Говорить Летиции нравилось. Пусть и о том, что отношения к делу не имело. Зато успокаивало. И сердце перестало колотиться, а то прямо через уши выпрыгивает.

– Так вот… он заметил, что мозговое вещество первым распадается. А вижу я то, что видит покойник. И… и его чувства тоже вижу. Не совсем, чтобы вижу. Путано получается. Извините.

А ведь Летиция изучала высокое искусство риторики. И даже выступала в дамском кружке герцогини. Что она там рассказывала?

Не важно. Главное, что рассказывала.

– То есть… он сперва был мужиком, – уточнила рыжая, с хрустом разгрызая конфету. – А потом вдруг раз и…

– И, – согласилась Летиция. – Это женщина. Определенно. Только… такая вот… странная, что ли?

Конфеты были кисловатыми.

– Чем? – Мудрослава тоже забралась на подоконник. Благо, подоконники были широкими и длинными, самое оно, чтобы сидеть.

– Не знаю. Не могу понять…

– Может, все‑таки не женщина?

– Женщина. Это… понимаешь, во время смерти, если смерть насильственная, это как бы величайшее потрясние для любого человека. И потому, когда тело погибает, а душа не совсем еще уходит, она цепляется за это тело, но уже обретает способности души. Так вот, она видит! Истинную суть видит! Был один грабитель. Известный. В общем, он скрывался под маской и не простой, зачарованной. Эта маска и лицо прятало, и обличье меняло. Свидетели едва не дрались, как мне рассказывали, одни кричали, что он был высоким и тощим, другие – что толстым и худым. Даже дела‑то сперва полагали разными, да… так вот, он оказался обычным.

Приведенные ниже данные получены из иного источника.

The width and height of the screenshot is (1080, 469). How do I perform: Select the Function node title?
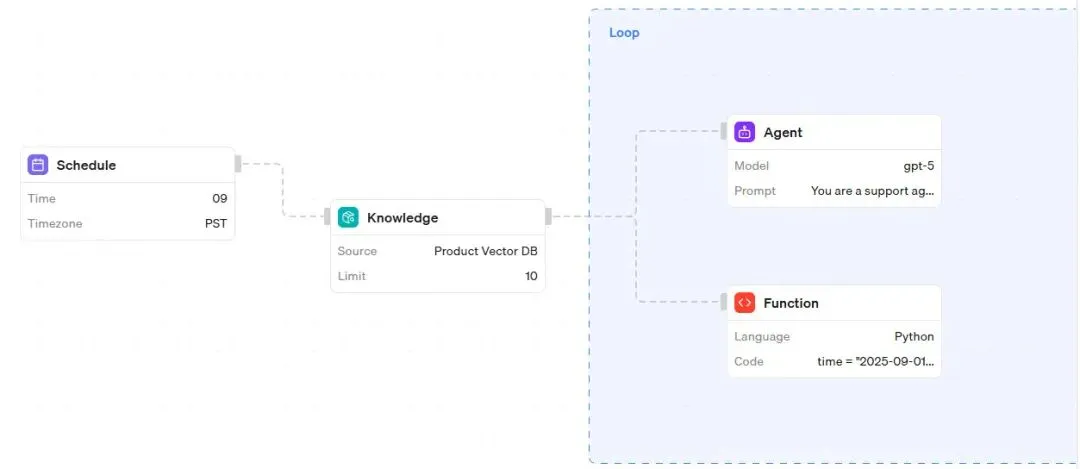pos(791,303)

Средний человек, который… не так уж важно, главное, когда я спросила… жертву его… совершенно случайную, служанку, что поднялась не ко времени. Он и сзади‑то напал. Потом все говорил, что она видеть его не могла. Она увидела. И его. И маску. И я увидела. Так что… это определенно женщина.

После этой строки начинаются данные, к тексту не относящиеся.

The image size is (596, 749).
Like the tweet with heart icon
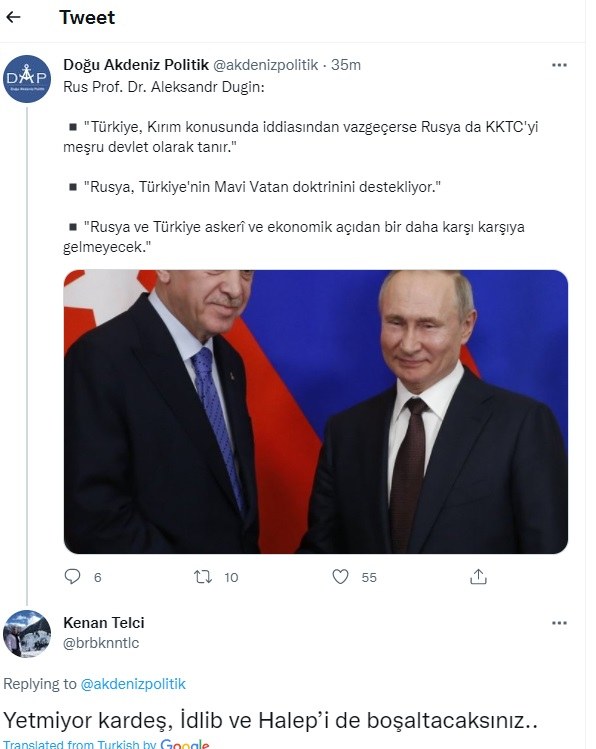point(341,577)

– Ничего не понимаю, – пробормотала Мудрослава. – И… какая она?

– В том и дело, что… такое чувство, престранное… она такая… описать сложно. Не лицо – маска. А почему? Была бы маска, душа бы увидела и то, что под нею. Вот руки у нее красивые, белые такие. Ухоженные. Стало быть из благородных. Пальцы тонкие. Только шрам портит.

– Шрам? – встрепенулась рыжая. – Какой?

– Тоже интересный. На запястье начинается, а потом идет вверх, по тыльной стороне ладони, – Летиция прочертила пальцем, и лишь потом вспомнила, что на себе показывать чужие шрамы – дурная примета. – И загибается так. Он беленький, тонкий, будто…

– Паутинка?

– Именно.

– Яр… Яра! – рявкнула Мудрослава, отчего рыжая подскочила. Вот ведь, нельзя же так с сестрицей, пусть даже бестолковою.

– У неё такой был.

– У кого? – Летиция на всякий случай отобрала жестянку с остатками леденцов. А то этак, прыгая, вовсе недолго рассыпать.

Между прочим, она бы и вовсе поела бы охотно.

– У ведьмы… но она ведь… она ведь помогла мне! Она морок сняла!

– Сама навесила, сама и сняла, – фыркнула Мудрослава.

– Объясните?

– Да чтоб мы сами понимали.

– Ты ей…

– Нет, ничего не говорил, только… подозреваю, что если так, она сама… и знаешь, это ведь её идея.

– В смысле?

– Она сказала, что нельзя оставлять тебя без присмотра. Что… Старомысл, он воспользуется ситуацией. И ты не устоишь. А надо уберечь. Упредить. И… и стало быть, знает. Не может, не знать.